Genau deshalb ist es aber umso wichtiger, dass die Mitarbeiter der „Schatten-IT“ nicht mit dem offiziellen IT-Bereich konkurrieren: Dieser ist nach wie vor dafür verantwortlich, vollständige und offizielle Lösungen zu entwickeln, die zum Beispiel unternehmensweit eingesetzt werden können und Teil des Softwarepakets im Unternehmen oder für den Kunden sind. Stattdessen kann der Citizen-Developer im Rahmen einer zentralen Sammlung auf einer Low-Code-Plattform der „echten“ IT als Ideengeber zuarbeiten.

Von Citizen Developern im Unternehmen entwickelte Software, die sich in der einen Abteilung bewährt, kann möglicherweise auch anderen Abteilungen helfen oder sogar offizielle IT-Lösungen anstoßen. Wichtig dabei ist, dass das Development der „Schattensoftware“ einfach nur organisch stattfinden sollte, ohne die in ihrer Freizeit oder nebenher entwickelnden Mitarbeiter vom Tagesgeschäft abzuhalten.

Qualitätskontrolle etablieren

Bei allen Vorteilen stellen Mitarbeiter als Citizen Developer natürlich auch gewisse Herausforderungen dar: So sind gerade mit Low-Code entwickelnde Mitarbeiter, die nur wenig IT-Hintergrund haben, oft unnötig umständlich in der Entwicklung ihrer Lösung. Zudem stellt sich natürlich die Frage der Nutzerrechte: Wer darf was auf der Plattform und welche Möglichkeiten hat der Citizen Developer überhaupt?

Darüber hinaus gilt es natürlich, Sicherheitsaspekte und nicht zuletzt den Ansprechpartner zu überwachen. Außerdem dürfte bei vielen von der „Schatten-IT“ erstellten Anwendungen in aller Regel eine hinreichende Dokumentation fehlen, was die spätere Nachbearbeitung, Aktualisierung, Erweiterung oder Konvertierung unnötig komplex gestalten kann.

Nicht schon im Ansatz abwürgen

Leider ist der Ansatz, entwickelnde Mitarbeiter zum Dokumentieren und Einhalten umständlicher Compliance anzuhalten, kontraintuitiv und dürfte so manchen Mitarbeiter davon abhalten, sich überhaupt auf einer Low-Code-Plattform zu befassen. Das würgt schlimmstenfalls vorhandenes Potenzial ab, bevor es entsteht. Wird der Einsatz der Low-Code-Umgebung von vornherein zu komplex gestaltet, könnte die Investition erfolglos bleiben.

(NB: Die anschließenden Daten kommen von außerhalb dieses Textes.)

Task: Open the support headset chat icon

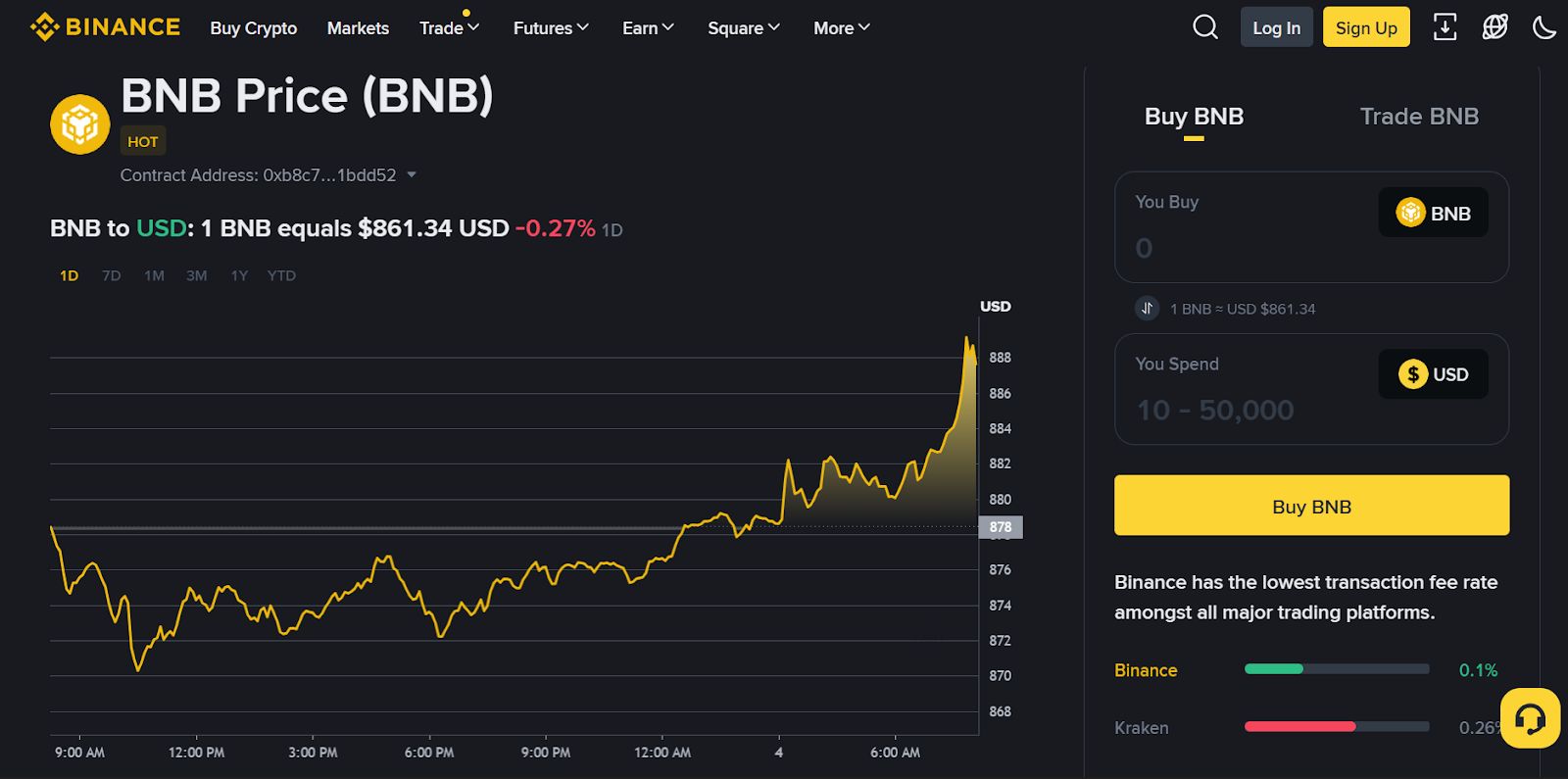Action: click(x=1530, y=718)
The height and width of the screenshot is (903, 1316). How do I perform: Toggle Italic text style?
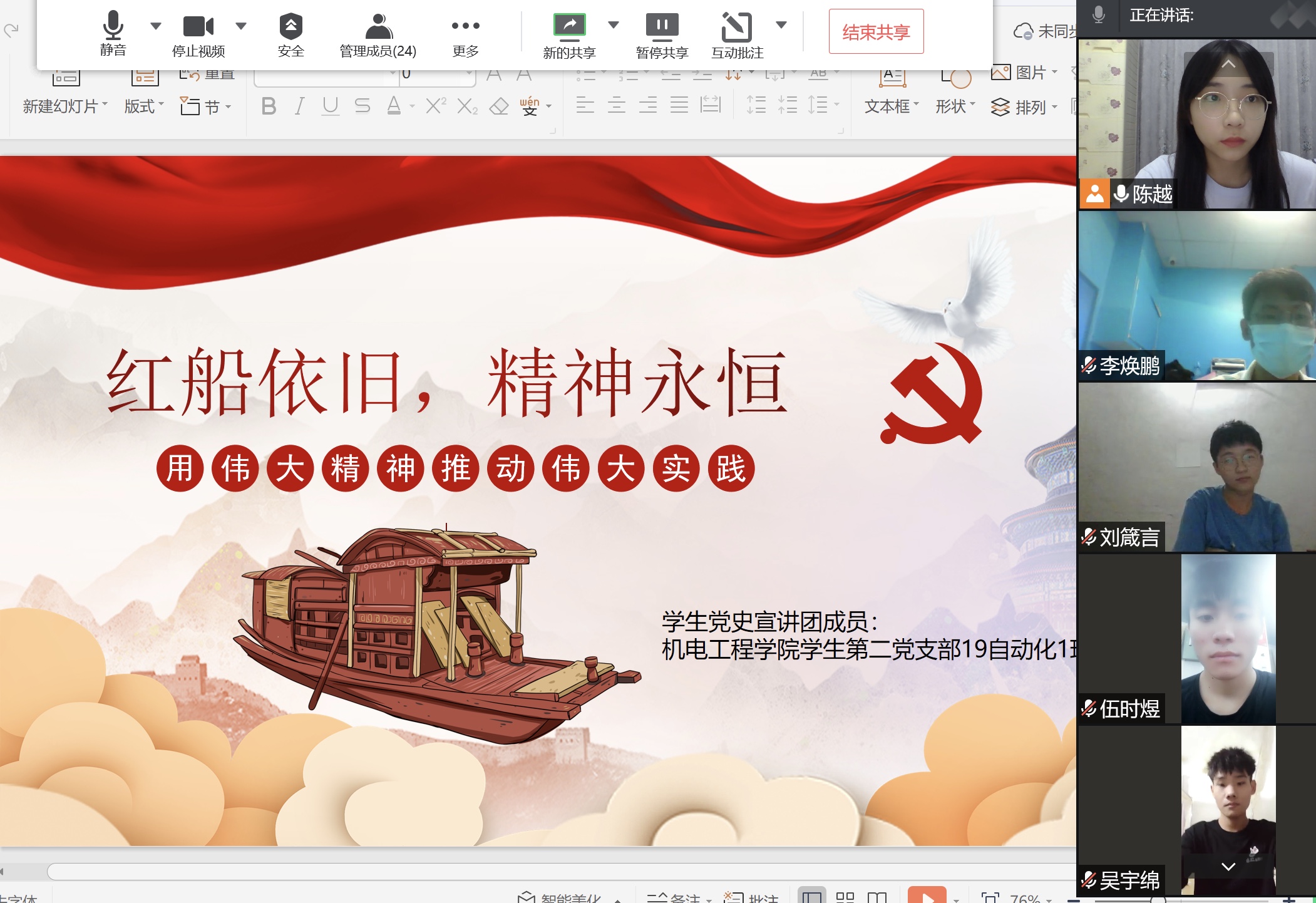(300, 106)
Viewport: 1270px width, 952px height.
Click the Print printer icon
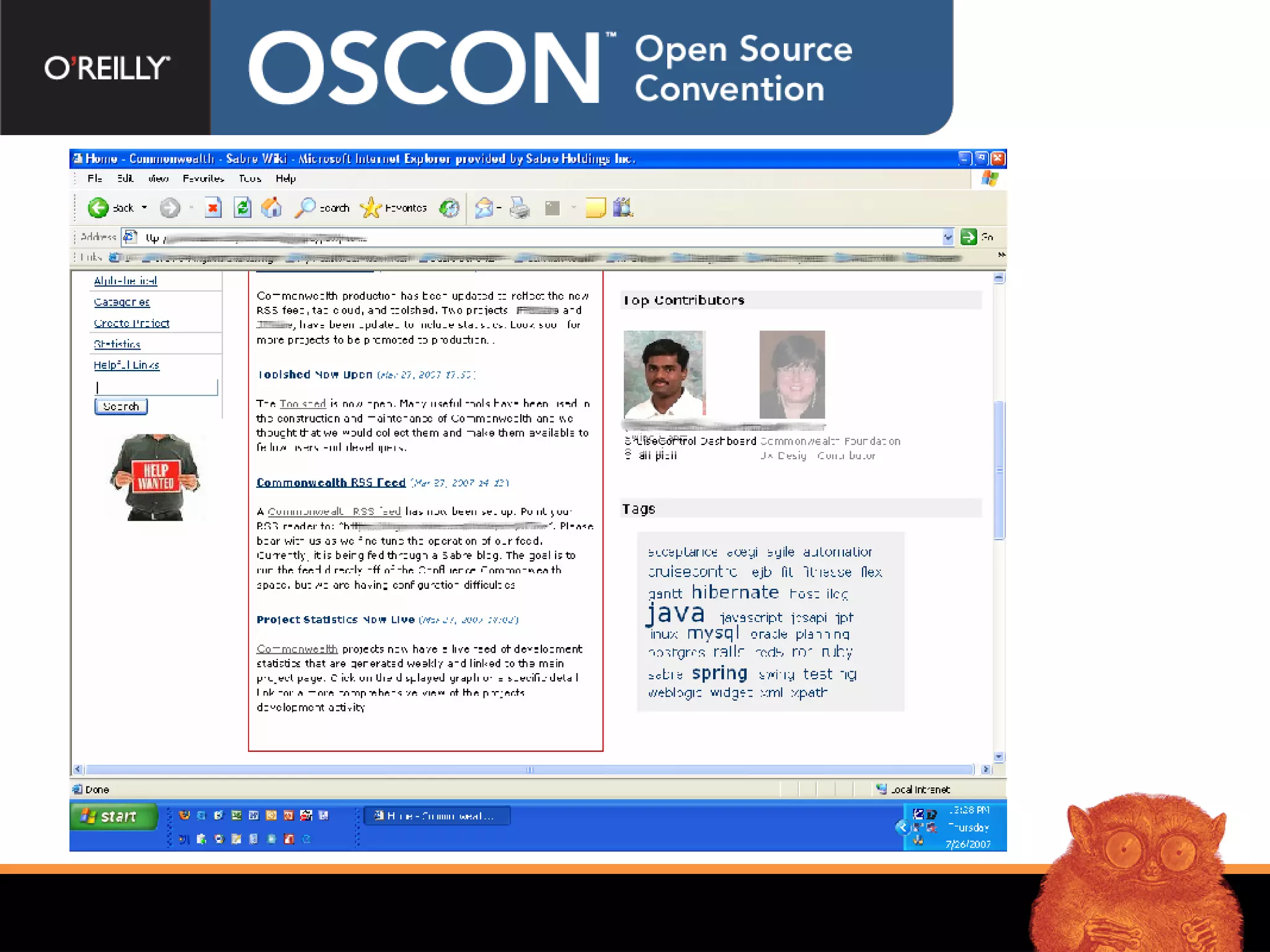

Von daher ist es sinnvoll, Testing- und Freigabemechanismen zu etablieren, die die Citizen-Software jenseits der Abteilung, in der sie verwendet wird, im Auge behält und gegebenenfalls als Ideengeber, helfende Hand oder sogar mit einem Belohnungssystem eingreift. Das kann helfen, Mitarbeiter zur Entwicklung eigener Lösungen zu motivieren und gleichzeitig dafür zu sorgen, dass das Unternehmen maximal von seinen sich als Citizen Developer betätigenden Mitarbeitern profitiert.